For children who have grown up witnessing dysfunctional conflict resolution strategies, having a secure attachment with others could help them avoid making the same mistakes of their parents. Rather than continuing the negative behaviors they have seen displayed by their own parents, these secure, self-reliant, and confident people may choose to use healthier mechanisms to maintain harmony in their adult relationships. Joyce A. Baptist of the School of Family Studies and Human Services at Kansas State University wanted to better understand how attachment style affected emotional processing learned in families of origin. She enlisted 203 young adults who had been raised in families with various emotional functioning styles for a study that evaluated how the adult children managed conflict.
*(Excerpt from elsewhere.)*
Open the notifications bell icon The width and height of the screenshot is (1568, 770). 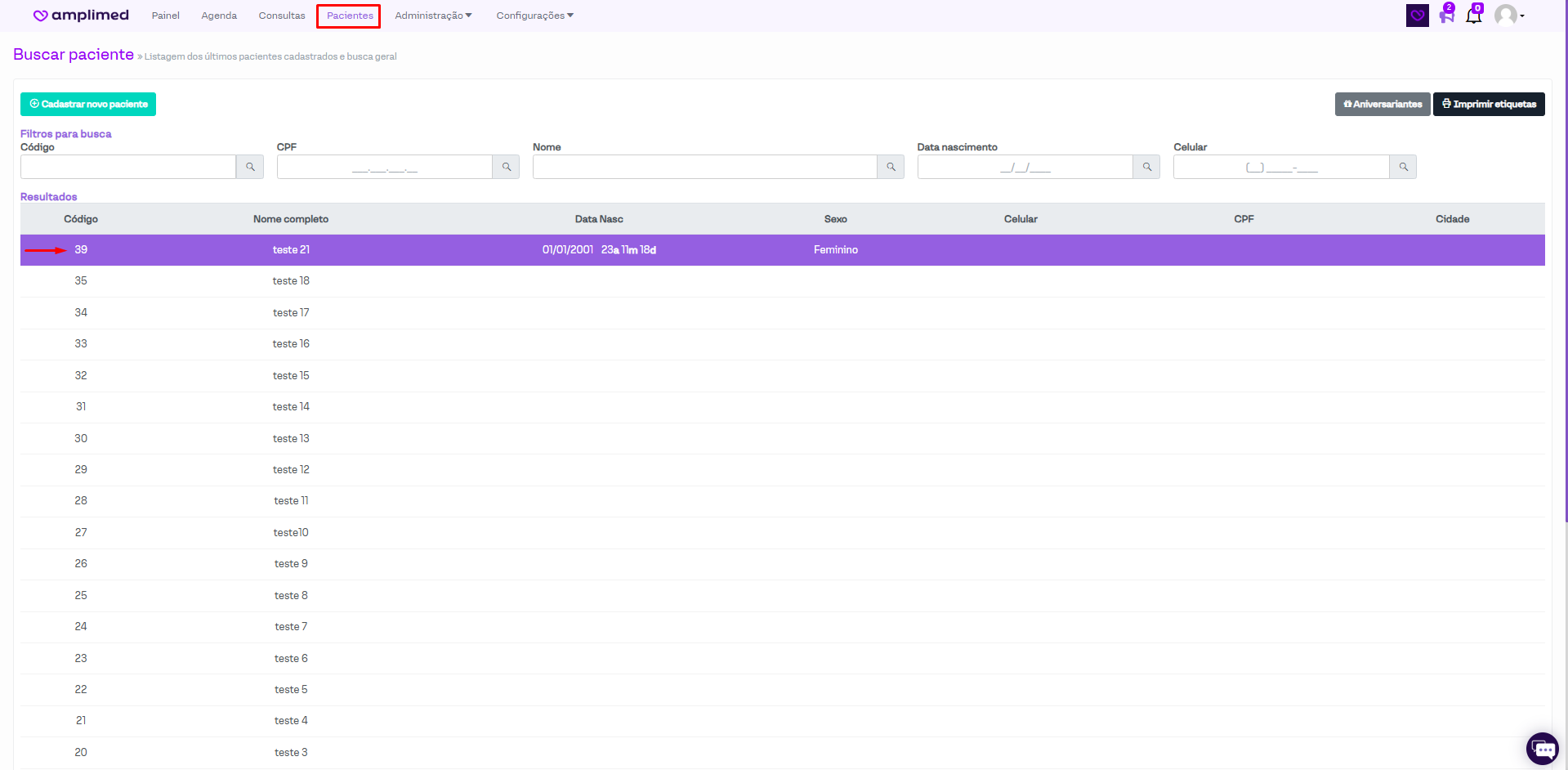pyautogui.click(x=1473, y=16)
Baptist found that the participants who had witnessed extreme disengagement in childhood were more likely to use aggressive and antagonistic disagreement strategies in adulthood. The most anxiously attached individuals in this group were the most apt to engage in hostile behaviors as their anxiety escalated. Those with minimally avoidant styles worked through disagreements in a more civil way. Baptist believes these results suggest that secure attachments can help protect individuals from dysfunctional and destructive conflict resolution patterns. These findings could impact how professionals assist people who have communication and compromise problems in their adult relationships. She added, “Considering the interrelations between emotional processing in families of origin and insecurities in attachment will allow therapists to better identify and treat the root of the destructive conﬂict behavior.”
Baptist, J. A., Thompson, D. E., Norton, A. M., Hardy, N. R., Link, C. D. (2012). The effects of the intergenerational transmission of family emotional processes on conflict styles: The moderating role of attachment. American Journal of Family Therapy 40.1, 56-73.